High-yield bonds have tossed around in recent months, largely due to the same related factors behind the volatility flare-up in the stock market: a slowing global economy and the downside impacts of the U.S.-China trade dispute that many fear may get still worse.


That high-yield and equities would share a rough ride isn’t a surprise, given that both are risk assets correlated to corporate fundamentals. Within high-yield, the roughest ride has been in the riskiest segment – bonds rated CCC or below.  


But while the mood around high-yield may be more on edge, performance is holding up – for 2019, the ICE BofAML U.S. High Yield Total Return Index had gained around 11% as of late August. Bonds rated BB have been the key performance driver as investors sought to reduce portfolio risk.



Yield spreads relative to investment-grade corporates have also been volatile lately. 


The yield gap between BBB and BB – where investment-grade and high-yield meet – began August at 70 basis points (0.7%), but in a matter of few days blew out to 125 bp after President Trump announced another yet round of tariffs aimed at China. Even with trade tensions persisting, BBB-to-BB spreads have narrowed to under 75 bp. 


Within high-yield’s rating tiers, however, spreads have widened – the yield difference between BB and CCC has expanded by nearly a percentage point in August. This suggests growing market worries about the economy following the Federal Reserve’s late-July interest rate cut. If the pessimism proves overdone, an opportunity could present itself should spreads within high-yield start to tighten again. 
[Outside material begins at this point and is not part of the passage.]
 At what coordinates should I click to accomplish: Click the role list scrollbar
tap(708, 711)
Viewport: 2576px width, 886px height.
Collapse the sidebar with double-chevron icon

Offering a short-term outlook for high-yield is difficult, perhaps even futile, in this uncertain environment. Our case for a strategic allocation to high-yield, however, is straightforward:


YIELD PICKUP: Over time, the income generated by a bond accounts for the lion’s share of its total return. Yield is hard to come by in this prolonged period of stubbornly low interest rates – this positions the high-yield segment as a valuable source of risk-adjusted income relative to other fixed-income offerings. 


RELATIVE RISK: The high-yield sector shares a number of key qualities with equities – the result is a positive performance correlation. On a risk/return basis, the high-yield index has over time captured most of the upside offered by the S&P 500, but with much less volatility (measured by standard deviation). 


DIVERSIFICATION: High-yield is a component of the fixed-income market, but it carries a low correlation to the higher-rated bonds that typically form core portfolio holdings – the long-term correlation to Treasuries is actually negative. While high-yield comes with more credit risk than other bonds, the sector tends to be less sensitive to changing interest rates.

The ICE BofAML US High Yield Master II Index measures the performance of U.S. dollar-denominated corporate debt rated below investment grade that is publicly issued in the U.S. market.

Bond ratings are measured on a scale that generally ranges from AAA (highest) to D (lowest).